What is clearer, however, is that it's likely if a NOL generated in 2020 is applied back to 2019 or 2018, or a 2019 NOL is carried back to 2018, when siloing is still required, a nonprofit would probably have to offset the 2020 losses against the specific business' profits from a siloed year, he said.

That would likely be consistent with congressional intent because a nonprofit could still carry back NOLs, as now allowed under the CARES Act, but would still have to track losses and profits from unrelated trades and businesses, which is consistent with what Congress wanted in the TCJA, Mancino said.

Nevertheless, it may just be best to wait for guidance from the IRS, since it's still unclear what one can do if a nonprofit carries back siloed losses to pre-siloed years, he said.

Amanda H. Nussbaum, a tax partner at Proskauer Rose LLP, told Law360 nonprofits need to compare the worth of NOLs generated now with those from before the TCJA because of changes to corporate tax rates.
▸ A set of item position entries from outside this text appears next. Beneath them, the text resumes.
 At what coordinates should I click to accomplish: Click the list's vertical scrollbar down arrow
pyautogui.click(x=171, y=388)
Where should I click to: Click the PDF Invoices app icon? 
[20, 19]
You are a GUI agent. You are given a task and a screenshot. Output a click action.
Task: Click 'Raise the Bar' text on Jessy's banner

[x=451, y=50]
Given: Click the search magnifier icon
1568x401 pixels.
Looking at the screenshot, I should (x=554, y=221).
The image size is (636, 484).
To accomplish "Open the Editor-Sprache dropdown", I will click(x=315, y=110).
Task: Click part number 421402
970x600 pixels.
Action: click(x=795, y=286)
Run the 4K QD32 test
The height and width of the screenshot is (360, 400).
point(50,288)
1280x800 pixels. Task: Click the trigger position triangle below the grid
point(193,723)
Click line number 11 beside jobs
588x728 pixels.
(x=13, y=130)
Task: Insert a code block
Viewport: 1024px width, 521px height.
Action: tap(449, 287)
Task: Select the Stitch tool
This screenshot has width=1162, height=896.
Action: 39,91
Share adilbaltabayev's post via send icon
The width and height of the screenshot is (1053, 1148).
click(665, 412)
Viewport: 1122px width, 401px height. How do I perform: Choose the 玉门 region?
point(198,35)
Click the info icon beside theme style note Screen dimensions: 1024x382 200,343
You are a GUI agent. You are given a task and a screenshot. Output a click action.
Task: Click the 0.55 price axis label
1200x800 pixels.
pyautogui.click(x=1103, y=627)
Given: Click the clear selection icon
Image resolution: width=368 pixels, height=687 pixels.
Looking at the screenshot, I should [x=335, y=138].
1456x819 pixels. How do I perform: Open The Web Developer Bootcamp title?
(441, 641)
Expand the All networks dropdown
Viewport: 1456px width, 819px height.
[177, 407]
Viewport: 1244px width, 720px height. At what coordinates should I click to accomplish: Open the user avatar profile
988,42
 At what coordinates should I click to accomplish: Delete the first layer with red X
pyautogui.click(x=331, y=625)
Being able to apply the losses to years before the TCJA was enacted would be more beneficial than applying them to tax bills now because before 2018, a company had to pay 35% taxes on its income, whereas now the corporate tax rate is only 21%, Nussbaum said.

"The carryback is valuable for tax-exempt organizations that are taxed at the corporate rate because of the higher corporate tax rate that applied prior to 2018," Nussbaum said.

But it would be harder to successfully argue that one can carry back losses and grandfather them, because that would seem to magically convert losses, she said.

"Treasury would need to come out with something affirmative in the regs that would permit you to use losses that were generated post-2017 to post-2017 years in a way that permits you to use them without the impacting of the siloing rule," Nussbuam said. "It's something they realize they need more time to figure out."